}}

Configure Spark for HDFS

Updated: January 13, 2017

To configure Spark for a specific HDFS cluster, configure
hdfs.config-url to be a URL that serves your hdfs-site.xml and
core-site.xml. For example:

{
  "hdfs": {
    "config-url": "http://mydomain.com/hdfs-config"
  }
}

where http://mydomain.com/hdfs-config/hdfs-site.xml and
http://mydomain.com/hdfs-config/core-site.xml are valid
URLs.Learn more.

For DC/OS HDFS, these configuration files are served at
http://<hdfs.framework-name>.marathon.mesos:<port>/v1/connection, where
<hdfs.framework-name> is a configuration variable set in the HDFS
package, and <port> is the port of its marathon app.

HDFS Kerberos

You can access external (i.e. non-DC/OS) Kerberos-secured HDFS clusters
from Spark on Mesos.

HDFS Configuration

Once you’ve set up a Kerberos-enabled HDFS cluster, configure Spark to
connect to it.
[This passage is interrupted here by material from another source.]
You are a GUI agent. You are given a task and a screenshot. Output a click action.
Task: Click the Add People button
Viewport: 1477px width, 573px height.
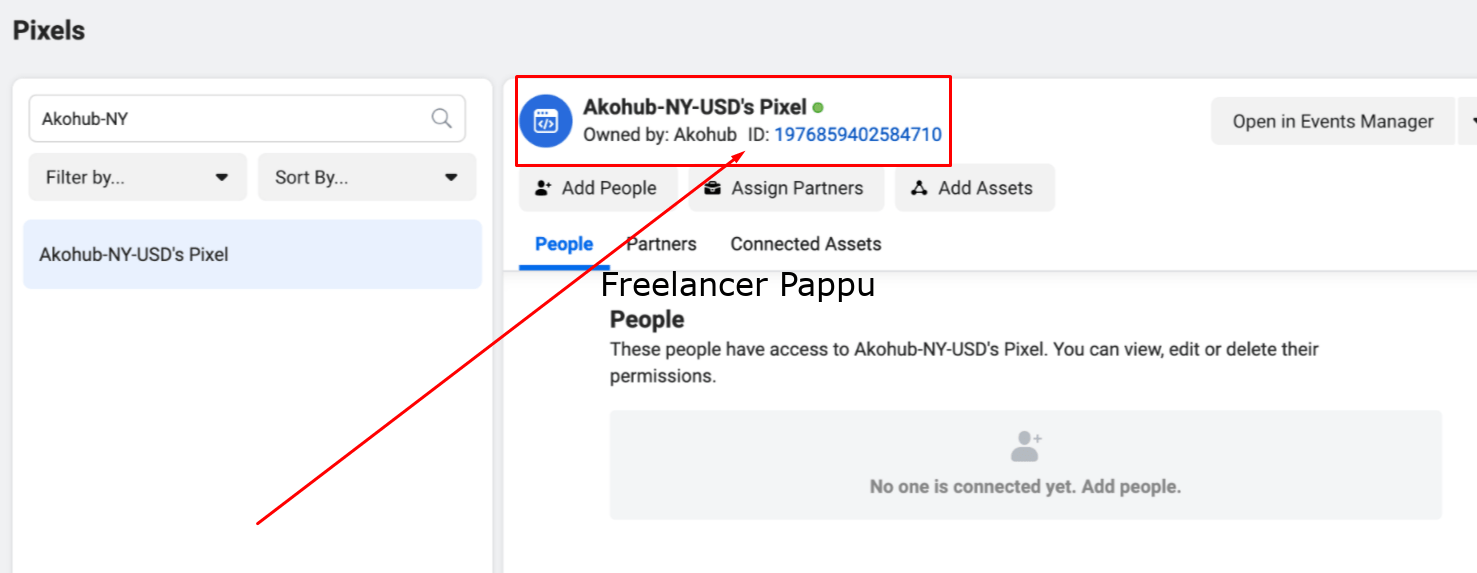point(596,188)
See instructions here.

Installation

  1. A krb5.conf file tells Spark how to connect to your KDC. Base64
    encode this file:

    $ cat krb5.conf | base64
    
  2. Add the following to your JSON configuration file to enable
    Kerberos in Spark:

    {
       "security": {
         "kerberos": {
          "krb5conf": "<base64 encoding>"
          }
       }
    }
    
  3. If you’ve enabled the history server via history-server.enabled,
    you must also configure the principal and keytab for the history
    server. WARNING: The keytab contains secrets, so you should
    ensure you have SSL enabled while installing DC/OS Spark.

    Base64 encode your keytab:

    $ cat spark.keytab | base64
    

    And add the following to your configuration file:

     {
        "history-server": {
            "kerberos": {
              "principal": "spark@REALM",
              "keytab": "<base64 encoding>"
            }
        }
     }
    
  4. Install Spark with your custom configuration, here called
    options.json:

    $ dcos package install --options=options.json spark
    

Job Submission

To authenticate to a Kerberos KDC, DC/OS Spark supports keytab
files as well as ticket-granting tickets (TGTs).

Keytabs are valid infinitely, while tickets can expire. Especially for
long-running streaming jobs, keytabs are recommended.

Keytab Authentication

Submit the job with the keytab:

$ dcos spark run --submit-args="--principal user@REALM --keytab <keytab-file-path>..."

TGT Authentication

Submit the job with the ticket:

$ dcos spark run --principal user@REALM --tgt <ticket-file-path>

Note: These credentials are security-critical. We highly
recommended configuring SSL encryption between the Spark
components when accessing Kerberos-secured HDFS clusters. See the Security section for information on how to do this.